Task goal
In the material below, the lines to repeat exactly run from the one containing "Viewport: 967px width, 666px" to the very last line, both included.

Material for the task

◆ ◆ ◆ ◆

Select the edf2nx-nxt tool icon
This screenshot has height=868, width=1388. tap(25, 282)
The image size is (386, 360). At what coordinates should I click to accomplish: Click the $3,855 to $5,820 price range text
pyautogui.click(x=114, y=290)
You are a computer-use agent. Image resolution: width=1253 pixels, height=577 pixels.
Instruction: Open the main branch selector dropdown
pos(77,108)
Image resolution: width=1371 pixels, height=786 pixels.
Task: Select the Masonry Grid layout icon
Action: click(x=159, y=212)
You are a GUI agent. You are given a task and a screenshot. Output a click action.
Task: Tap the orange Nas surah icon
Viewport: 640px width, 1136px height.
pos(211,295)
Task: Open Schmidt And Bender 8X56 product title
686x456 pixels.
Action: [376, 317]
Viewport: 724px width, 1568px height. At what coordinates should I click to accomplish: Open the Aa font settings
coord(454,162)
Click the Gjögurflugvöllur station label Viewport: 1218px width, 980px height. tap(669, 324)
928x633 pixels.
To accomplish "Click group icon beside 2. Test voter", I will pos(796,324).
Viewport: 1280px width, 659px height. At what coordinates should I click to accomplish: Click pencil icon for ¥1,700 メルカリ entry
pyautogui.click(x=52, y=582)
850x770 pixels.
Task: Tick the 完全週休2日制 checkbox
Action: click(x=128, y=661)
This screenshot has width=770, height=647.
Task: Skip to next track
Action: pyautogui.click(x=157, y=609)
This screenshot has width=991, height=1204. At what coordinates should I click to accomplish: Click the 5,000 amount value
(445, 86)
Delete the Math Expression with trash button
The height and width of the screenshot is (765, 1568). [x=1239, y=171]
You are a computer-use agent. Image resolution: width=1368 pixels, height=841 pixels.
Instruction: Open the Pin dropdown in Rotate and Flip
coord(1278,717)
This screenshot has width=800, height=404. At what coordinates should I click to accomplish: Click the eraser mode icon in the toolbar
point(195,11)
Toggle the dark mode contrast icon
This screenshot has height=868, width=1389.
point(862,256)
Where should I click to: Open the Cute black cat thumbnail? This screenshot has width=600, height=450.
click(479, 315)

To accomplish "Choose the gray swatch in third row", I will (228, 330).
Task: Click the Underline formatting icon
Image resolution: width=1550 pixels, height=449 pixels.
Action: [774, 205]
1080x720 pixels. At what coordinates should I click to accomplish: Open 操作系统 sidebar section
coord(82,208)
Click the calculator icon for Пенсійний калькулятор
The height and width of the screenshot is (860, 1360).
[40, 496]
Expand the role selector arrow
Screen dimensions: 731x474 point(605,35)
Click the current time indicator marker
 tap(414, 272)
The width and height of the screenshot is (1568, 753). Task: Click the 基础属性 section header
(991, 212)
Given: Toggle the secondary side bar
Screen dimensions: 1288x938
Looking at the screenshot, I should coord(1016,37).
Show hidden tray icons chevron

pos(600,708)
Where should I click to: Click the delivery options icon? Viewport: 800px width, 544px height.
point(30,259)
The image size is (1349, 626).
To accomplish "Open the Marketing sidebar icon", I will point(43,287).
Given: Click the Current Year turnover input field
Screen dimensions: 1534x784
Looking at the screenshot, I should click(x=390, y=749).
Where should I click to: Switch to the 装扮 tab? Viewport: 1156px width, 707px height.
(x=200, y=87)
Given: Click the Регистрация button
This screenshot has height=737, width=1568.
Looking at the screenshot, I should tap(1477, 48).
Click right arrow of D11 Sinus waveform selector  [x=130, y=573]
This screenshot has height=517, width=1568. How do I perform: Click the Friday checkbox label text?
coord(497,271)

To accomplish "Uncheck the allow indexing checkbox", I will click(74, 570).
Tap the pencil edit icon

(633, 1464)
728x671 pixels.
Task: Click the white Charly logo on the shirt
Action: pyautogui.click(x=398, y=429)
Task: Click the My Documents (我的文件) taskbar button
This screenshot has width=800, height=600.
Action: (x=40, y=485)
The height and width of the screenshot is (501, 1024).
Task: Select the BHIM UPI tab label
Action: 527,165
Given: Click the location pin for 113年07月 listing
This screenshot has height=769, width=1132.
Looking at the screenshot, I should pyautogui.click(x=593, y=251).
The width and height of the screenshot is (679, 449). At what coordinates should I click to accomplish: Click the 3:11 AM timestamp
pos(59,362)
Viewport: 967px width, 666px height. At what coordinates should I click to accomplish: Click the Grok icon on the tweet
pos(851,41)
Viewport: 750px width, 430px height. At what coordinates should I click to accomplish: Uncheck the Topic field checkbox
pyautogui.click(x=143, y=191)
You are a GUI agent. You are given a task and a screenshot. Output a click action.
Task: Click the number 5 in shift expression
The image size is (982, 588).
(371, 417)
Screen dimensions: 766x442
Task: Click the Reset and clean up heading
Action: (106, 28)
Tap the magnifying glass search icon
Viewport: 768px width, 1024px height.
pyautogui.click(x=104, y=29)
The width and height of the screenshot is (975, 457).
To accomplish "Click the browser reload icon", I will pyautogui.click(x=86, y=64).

◆ ◆ ◆ ◆

Task response
Viewport: 967px width, 666px height. At what coordinates should I click to accomplish: Click the Grok icon on the tweet
pos(851,41)
Viewport: 750px width, 430px height. At what coordinates should I click to accomplish: Uncheck the Topic field checkbox
pyautogui.click(x=143, y=191)
You are a GUI agent. You are given a task and a screenshot. Output a click action.
Task: Click the number 5 in shift expression
The image size is (982, 588).
(371, 417)
Screen dimensions: 766x442
Task: Click the Reset and clean up heading
Action: (106, 28)
Tap the magnifying glass search icon
Viewport: 768px width, 1024px height.
pyautogui.click(x=104, y=29)
The width and height of the screenshot is (975, 457).
To accomplish "Click the browser reload icon", I will pyautogui.click(x=86, y=64).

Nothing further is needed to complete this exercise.